This guide is for England only. Wales, Scotland, and Northern Ireland have different systems. If you are in Wales, check your local authority. If you are in Scotland, check mygov.scot.
This guide is not legal advice. It is factual information from UK law and official government guidance. If you need personal advice, contact IPSEA (free) or your local SENDIASS.
💡 1. The quick answer
Many parents worry that their child’s EHCP will stop at 18. It does not.
Source: Children and Families Act 2014, Section 45; SEND Code of Practice, paragraph 9.200.
But some things do change. The biggest change is about who makes decisions. After your child finishes compulsory school age (end of Year 11, usually age 16), the legal rights over the EHCP move from you to your child.
This guide walks you through everything that happens, step by step.
📅 2. What changes at 16 — the first big shift
The first major change does not happen at 18. It happens at the end of compulsory school age — that is, the end of the academic year in which your child turns 16 (end of Year 11).
From the end of Year 11, your child — not you — becomes the legal decision-maker for their EHCP. The law calls them the “young person” from this point.
Source: SEND Code of Practice, paragraph 8.13.
What rights move to the young person?
After compulsory school age, your child has the legal right to:
- Ask for an EHC needs assessment (at any time up to age 25)
- Say what they want in their EHCP (make representations about content)

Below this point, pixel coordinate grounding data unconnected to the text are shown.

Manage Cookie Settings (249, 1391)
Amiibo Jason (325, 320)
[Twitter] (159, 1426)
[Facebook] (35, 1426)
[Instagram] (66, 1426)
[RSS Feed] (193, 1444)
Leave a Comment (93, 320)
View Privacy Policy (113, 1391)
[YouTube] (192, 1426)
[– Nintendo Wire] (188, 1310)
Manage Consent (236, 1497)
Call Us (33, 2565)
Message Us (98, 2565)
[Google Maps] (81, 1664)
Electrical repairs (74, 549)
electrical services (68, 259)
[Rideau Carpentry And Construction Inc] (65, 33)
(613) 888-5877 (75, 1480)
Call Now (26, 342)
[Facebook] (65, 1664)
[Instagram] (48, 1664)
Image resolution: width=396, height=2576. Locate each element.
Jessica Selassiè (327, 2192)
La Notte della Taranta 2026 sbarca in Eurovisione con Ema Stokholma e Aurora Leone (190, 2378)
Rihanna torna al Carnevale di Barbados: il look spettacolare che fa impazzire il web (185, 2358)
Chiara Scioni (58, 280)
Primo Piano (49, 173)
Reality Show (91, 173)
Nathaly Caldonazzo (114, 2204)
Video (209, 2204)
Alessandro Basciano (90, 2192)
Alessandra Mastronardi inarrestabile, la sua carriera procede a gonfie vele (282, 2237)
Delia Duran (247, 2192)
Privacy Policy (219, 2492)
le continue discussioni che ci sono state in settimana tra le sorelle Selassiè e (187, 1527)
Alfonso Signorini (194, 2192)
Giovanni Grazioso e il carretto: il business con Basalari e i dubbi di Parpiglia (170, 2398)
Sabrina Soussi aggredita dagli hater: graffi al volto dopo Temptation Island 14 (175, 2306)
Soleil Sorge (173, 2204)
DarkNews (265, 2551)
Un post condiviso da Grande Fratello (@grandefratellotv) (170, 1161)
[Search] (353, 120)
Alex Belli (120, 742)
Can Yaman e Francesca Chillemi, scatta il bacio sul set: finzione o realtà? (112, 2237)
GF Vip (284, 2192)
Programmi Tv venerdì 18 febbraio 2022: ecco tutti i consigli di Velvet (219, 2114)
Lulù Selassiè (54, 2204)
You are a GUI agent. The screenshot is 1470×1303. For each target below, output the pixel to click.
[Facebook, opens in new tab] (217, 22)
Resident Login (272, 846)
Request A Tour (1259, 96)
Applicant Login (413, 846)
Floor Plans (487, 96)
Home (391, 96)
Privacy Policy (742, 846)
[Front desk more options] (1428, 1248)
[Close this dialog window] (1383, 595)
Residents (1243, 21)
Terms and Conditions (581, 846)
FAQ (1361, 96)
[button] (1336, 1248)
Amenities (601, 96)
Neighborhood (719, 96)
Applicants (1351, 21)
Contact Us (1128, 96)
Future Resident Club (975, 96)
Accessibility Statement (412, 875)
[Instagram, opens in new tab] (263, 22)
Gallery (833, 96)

- Ask for a specific school or college to be named in the plan
- Ask for a Personal Budget for parts of their EHCP
- Appeal to the SEND Tribunal about decisions on their plan
Source: Children and Families Act 2014, Sections 36 and 44; SEND Code of Practice, paragraph 8.14.
Can you still be involved?
Yes — but only if your child is happy for you to be involved. In practice, most families continue to work together. Your child can ask you to:
- Receive letters on their behalf
- Fill in forms for them
- Go to meetings with them or for them
- Make phone calls
- Help them make decisions
The key point is: the final decision is theirs, not yours.
Source: SEND Code of Practice, paragraphs 8.15–8.17.
For young people under 18, the Code of Practice says local authorities should continue to involve parents in the vast majority of decisions. This is not about shutting you out. It is about respecting your child’s growing independence.
Source: SEND Code of Practice, paragraph 8.17.
🎂 3. What changes at 18
At 18, your child is legally an adult. Here is what changes and what stays the same:
The EHCP does NOT end at 18
The local authority must continue to maintain the EHCP as long as your child still needs the special educational provision set out in the plan. This is true whether your child is 18, 19, 22, or 24.
Source: SEND Code of Practice, paragraph 9.200.
Free education continues
Young people aged 19 to 25 with EHCPs get free further education — the same as 16-to-18 year olds. Colleges must not charge tuition fees. Apprentices aged 19–25 with EHCPs are also fully funded.
Source: SEND Code of Practice, paragraphs 8.51–8.52.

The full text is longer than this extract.